Records shown:
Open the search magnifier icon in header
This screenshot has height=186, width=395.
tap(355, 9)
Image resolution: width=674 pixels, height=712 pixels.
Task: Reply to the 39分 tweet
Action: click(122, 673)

To do:
The records above are to be repeated exactly, in their entirety.

Task result:
Open the search magnifier icon in header
This screenshot has height=186, width=395.
tap(355, 9)
Image resolution: width=674 pixels, height=712 pixels.
Task: Reply to the 39分 tweet
Action: click(122, 673)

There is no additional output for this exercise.